Among the entries below, take the line with "How do I perform: Click the chart" and the line with "Task: Select the Forward Rules tab", and output them and every line between them exactly, with nothing else.

Collected data:

= = = = = = =

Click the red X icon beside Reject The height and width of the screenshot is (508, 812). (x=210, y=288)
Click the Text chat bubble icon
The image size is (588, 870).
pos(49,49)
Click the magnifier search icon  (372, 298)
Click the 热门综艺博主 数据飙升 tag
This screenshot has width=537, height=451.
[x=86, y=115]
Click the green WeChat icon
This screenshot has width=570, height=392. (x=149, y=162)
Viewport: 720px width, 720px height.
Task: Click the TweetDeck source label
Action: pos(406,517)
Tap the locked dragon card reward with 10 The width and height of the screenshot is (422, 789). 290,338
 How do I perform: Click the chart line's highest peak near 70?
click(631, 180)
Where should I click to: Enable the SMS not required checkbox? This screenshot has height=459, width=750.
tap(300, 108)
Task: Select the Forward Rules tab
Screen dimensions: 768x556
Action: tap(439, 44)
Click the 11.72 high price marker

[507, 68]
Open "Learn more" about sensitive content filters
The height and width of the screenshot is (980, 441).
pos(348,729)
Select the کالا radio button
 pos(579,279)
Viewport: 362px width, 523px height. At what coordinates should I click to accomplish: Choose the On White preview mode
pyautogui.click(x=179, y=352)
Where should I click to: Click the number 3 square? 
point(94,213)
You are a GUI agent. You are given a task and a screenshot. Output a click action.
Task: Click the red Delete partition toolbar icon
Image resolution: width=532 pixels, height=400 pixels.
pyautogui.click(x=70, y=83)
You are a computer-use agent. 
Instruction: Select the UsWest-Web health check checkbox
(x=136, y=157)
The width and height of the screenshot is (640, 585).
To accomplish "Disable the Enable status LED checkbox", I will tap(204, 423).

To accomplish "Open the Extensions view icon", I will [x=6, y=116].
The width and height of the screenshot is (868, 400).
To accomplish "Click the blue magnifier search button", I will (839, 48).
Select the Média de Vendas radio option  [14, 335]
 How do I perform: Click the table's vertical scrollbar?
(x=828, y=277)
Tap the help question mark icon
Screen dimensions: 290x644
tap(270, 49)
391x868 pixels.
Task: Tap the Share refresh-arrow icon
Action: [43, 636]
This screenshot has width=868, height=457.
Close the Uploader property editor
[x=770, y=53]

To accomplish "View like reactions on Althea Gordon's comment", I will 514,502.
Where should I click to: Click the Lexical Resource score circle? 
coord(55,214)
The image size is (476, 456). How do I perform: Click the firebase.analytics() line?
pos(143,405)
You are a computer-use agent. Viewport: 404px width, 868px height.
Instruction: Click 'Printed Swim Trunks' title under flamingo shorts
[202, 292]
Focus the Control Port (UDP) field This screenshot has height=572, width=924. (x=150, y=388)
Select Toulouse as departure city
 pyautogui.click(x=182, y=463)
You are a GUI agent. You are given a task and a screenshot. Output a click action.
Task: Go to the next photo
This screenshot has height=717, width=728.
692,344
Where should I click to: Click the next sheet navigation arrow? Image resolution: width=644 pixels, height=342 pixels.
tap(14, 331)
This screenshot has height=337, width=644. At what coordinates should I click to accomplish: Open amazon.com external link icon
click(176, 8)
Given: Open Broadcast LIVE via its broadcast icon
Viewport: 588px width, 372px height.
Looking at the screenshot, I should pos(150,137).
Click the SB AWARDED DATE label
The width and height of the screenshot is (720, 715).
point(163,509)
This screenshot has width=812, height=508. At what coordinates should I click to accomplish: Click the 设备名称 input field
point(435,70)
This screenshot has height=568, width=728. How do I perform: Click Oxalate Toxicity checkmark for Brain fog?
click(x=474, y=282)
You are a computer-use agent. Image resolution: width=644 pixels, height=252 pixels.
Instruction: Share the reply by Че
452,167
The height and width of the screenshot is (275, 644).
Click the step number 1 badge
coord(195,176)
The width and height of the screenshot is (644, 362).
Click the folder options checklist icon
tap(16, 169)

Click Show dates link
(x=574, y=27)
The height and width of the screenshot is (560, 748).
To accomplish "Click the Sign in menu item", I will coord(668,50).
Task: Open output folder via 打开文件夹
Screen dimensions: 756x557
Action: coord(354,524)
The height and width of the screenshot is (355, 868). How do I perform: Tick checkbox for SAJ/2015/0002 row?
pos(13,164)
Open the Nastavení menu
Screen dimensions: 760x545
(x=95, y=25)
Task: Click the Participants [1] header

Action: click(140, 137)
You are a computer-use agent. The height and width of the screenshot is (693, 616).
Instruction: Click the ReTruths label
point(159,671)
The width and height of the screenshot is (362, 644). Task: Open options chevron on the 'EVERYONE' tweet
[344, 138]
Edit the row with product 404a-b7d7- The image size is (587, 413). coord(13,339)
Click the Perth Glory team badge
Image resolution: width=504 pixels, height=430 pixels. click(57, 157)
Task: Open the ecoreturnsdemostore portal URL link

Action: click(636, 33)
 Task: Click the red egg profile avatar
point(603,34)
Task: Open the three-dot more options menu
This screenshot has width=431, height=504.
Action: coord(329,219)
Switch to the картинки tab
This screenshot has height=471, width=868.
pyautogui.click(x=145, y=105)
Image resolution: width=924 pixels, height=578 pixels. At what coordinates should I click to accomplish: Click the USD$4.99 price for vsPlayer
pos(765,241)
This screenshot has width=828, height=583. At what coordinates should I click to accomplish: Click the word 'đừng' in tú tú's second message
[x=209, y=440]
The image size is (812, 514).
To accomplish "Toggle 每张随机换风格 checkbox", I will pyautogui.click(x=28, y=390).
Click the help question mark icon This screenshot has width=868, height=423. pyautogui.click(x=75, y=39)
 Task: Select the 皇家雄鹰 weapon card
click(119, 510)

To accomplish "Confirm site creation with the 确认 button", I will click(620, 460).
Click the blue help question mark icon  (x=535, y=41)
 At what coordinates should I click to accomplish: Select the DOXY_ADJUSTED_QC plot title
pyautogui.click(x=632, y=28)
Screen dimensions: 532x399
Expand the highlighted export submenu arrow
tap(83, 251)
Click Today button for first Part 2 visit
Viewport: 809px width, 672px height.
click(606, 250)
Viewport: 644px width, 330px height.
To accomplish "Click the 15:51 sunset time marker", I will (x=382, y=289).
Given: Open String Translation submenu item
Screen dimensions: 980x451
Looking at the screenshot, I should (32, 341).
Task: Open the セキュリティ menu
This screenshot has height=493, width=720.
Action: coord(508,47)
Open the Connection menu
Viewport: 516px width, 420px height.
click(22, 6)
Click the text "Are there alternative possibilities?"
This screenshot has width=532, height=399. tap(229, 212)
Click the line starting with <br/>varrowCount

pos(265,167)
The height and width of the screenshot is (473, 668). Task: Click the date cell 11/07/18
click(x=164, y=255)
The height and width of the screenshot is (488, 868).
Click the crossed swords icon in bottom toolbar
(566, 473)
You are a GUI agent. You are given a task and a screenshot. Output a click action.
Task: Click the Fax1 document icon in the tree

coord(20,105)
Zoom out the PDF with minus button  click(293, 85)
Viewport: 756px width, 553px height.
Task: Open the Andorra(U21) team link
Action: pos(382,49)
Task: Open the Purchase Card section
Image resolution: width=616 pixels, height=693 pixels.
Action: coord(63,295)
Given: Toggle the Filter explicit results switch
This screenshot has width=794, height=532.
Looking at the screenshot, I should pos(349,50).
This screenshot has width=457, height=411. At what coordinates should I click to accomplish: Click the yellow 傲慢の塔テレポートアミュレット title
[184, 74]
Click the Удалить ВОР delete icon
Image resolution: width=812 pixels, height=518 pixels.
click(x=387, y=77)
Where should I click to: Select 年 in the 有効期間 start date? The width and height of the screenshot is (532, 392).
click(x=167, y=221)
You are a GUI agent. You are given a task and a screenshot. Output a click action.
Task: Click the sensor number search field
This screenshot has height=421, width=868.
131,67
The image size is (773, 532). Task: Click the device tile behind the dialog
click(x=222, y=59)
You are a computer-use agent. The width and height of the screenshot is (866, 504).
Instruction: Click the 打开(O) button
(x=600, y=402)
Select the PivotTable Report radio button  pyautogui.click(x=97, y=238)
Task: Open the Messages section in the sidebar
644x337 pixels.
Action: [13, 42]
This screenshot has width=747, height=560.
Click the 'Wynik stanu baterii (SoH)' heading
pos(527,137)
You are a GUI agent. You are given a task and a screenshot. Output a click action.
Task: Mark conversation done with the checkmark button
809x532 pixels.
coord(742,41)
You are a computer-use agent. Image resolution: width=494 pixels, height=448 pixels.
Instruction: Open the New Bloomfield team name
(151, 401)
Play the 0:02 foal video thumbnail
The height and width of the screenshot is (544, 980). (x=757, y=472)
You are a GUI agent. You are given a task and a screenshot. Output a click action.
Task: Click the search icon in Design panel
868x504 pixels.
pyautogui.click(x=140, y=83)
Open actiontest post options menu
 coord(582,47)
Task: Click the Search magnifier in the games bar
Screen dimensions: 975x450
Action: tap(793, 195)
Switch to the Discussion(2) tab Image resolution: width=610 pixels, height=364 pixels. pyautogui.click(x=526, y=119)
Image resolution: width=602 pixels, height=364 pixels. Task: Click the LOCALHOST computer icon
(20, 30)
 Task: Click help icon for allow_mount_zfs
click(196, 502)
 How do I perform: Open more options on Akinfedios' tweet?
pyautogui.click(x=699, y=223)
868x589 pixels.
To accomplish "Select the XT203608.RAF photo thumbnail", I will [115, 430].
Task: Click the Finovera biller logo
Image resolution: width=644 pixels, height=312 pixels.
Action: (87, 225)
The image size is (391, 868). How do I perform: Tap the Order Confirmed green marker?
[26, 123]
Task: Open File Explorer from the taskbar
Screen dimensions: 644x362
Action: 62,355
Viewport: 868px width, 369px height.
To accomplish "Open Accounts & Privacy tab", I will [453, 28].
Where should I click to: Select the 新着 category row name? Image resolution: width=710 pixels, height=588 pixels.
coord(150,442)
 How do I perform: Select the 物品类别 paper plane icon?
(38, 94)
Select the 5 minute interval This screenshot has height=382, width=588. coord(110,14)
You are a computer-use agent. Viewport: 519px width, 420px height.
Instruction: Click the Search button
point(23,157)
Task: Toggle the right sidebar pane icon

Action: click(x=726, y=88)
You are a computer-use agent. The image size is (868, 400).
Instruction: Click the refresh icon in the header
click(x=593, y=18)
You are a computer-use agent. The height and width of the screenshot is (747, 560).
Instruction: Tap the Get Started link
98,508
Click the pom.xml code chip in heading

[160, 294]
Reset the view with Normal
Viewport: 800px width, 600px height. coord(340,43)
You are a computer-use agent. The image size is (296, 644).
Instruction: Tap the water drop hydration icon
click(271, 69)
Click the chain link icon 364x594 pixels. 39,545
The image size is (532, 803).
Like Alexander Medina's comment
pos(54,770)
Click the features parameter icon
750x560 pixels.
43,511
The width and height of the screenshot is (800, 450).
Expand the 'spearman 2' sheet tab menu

= = = = = = =

> Exercise answer
 How do I perform: Click the chart line's highest peak near 70?
click(631, 180)
Where should I click to: Enable the SMS not required checkbox? This screenshot has height=459, width=750.
tap(300, 108)
Task: Select the Forward Rules tab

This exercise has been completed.